A spinal tap (lumbar puncture) is not the same as an epidural.
For a start- spinal taps on paediatric patients are sometimes done without local anaesthetic.
If you are the sort of person who finds more information helpful, I’ll describe in detail the process of epidural/spinal anaestheia. If you find things like that make you more scared, feel free to skip over the rest of this post.
With epidural and spinal blocks the only needle you feel as sharp is the first one, used for the local anaesthetic. It is the same type of needle as the ones used to take a blood sample or give vaccinations, not a bigger one, and won’t feel any worse just because it is your back.
It will feel sharp and the local might sting (think of the local anaesthetic at the dentist), but only for a few seconds.
Then they wait until the skin and tissue is numb before inserting the spinal needle.
The spinal needle is longer (length of your finger, not knitting needle length), but is finer than the first needle, and you don’t feel it as pain or sharpness, just as pressure- like someone pressing hard on a small spot on your back.
Then, once the needle is in the right spot they either inject the anaesthetic and take the needle out (a spinal- like I had, which lasts for only a couple of hours, works immediately and can’t be topped up- ideal for planned c-sections), or they inject the drugs and leave a tiny tube in place (an epidural, which lasts longer, takes 10-20minutes to kick in fully, but can be topped up- ideal for labour). Spinals and epidurals are sited in slightly different places (within vs around) the spinal cord, which accounts for their differences.

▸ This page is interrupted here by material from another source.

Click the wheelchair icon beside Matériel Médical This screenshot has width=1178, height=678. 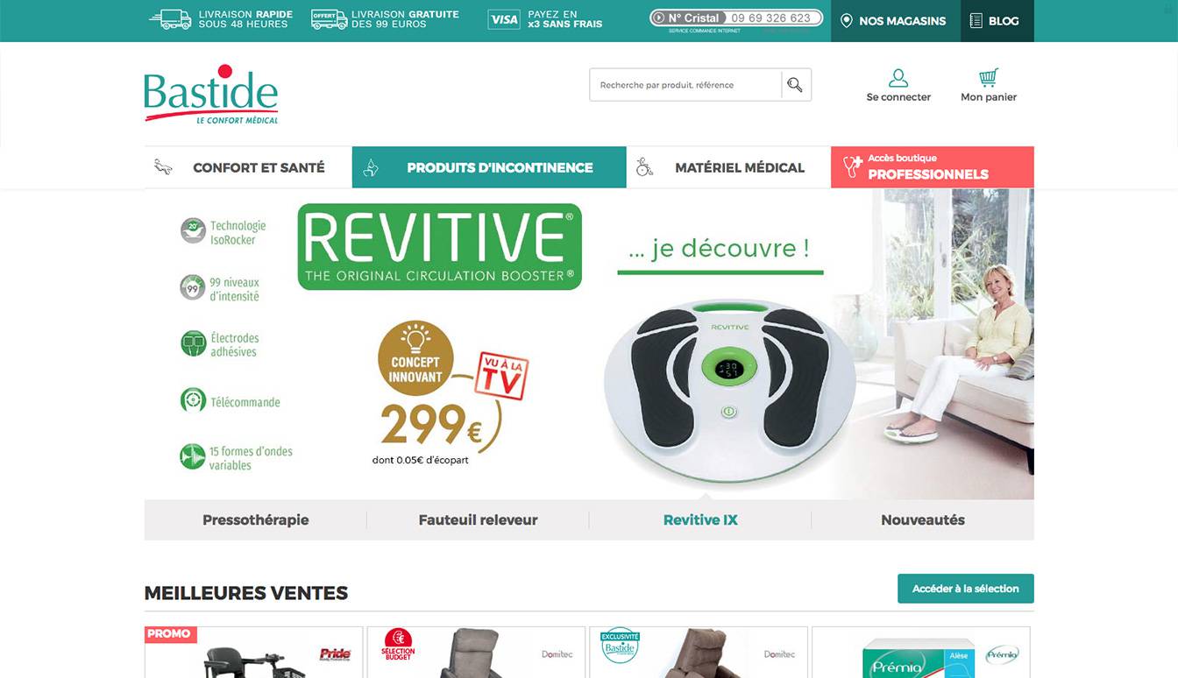point(644,166)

You then have a weird warm feeling in your legs and backside, and before you know it your legs seem to belong to someone else entirely. I wasn’t particularly fond of that aspect- being temporarily paralysed is a bit freaky, but not horrible and I knew it would happen, which helped.
Spinals give denser pain relief and more paralysis than epidurals- some people with light epidurals can move around throughout their labours. I couldn’t even wiggle my toes while the spinal was working.
Because of the blood/brain (which, in this case includes the spinal cord) barrier the drugs used to provide maternal pain relief this way have less of an effect on the baby than drugs inhaled, ingested or injected by the mother.
I won’t link to them here, but you can Google images and videos of epidurals and spinals if you want to see the process (and the needles)…or not, if you don’t.
If you’re still reading, I hope that helped.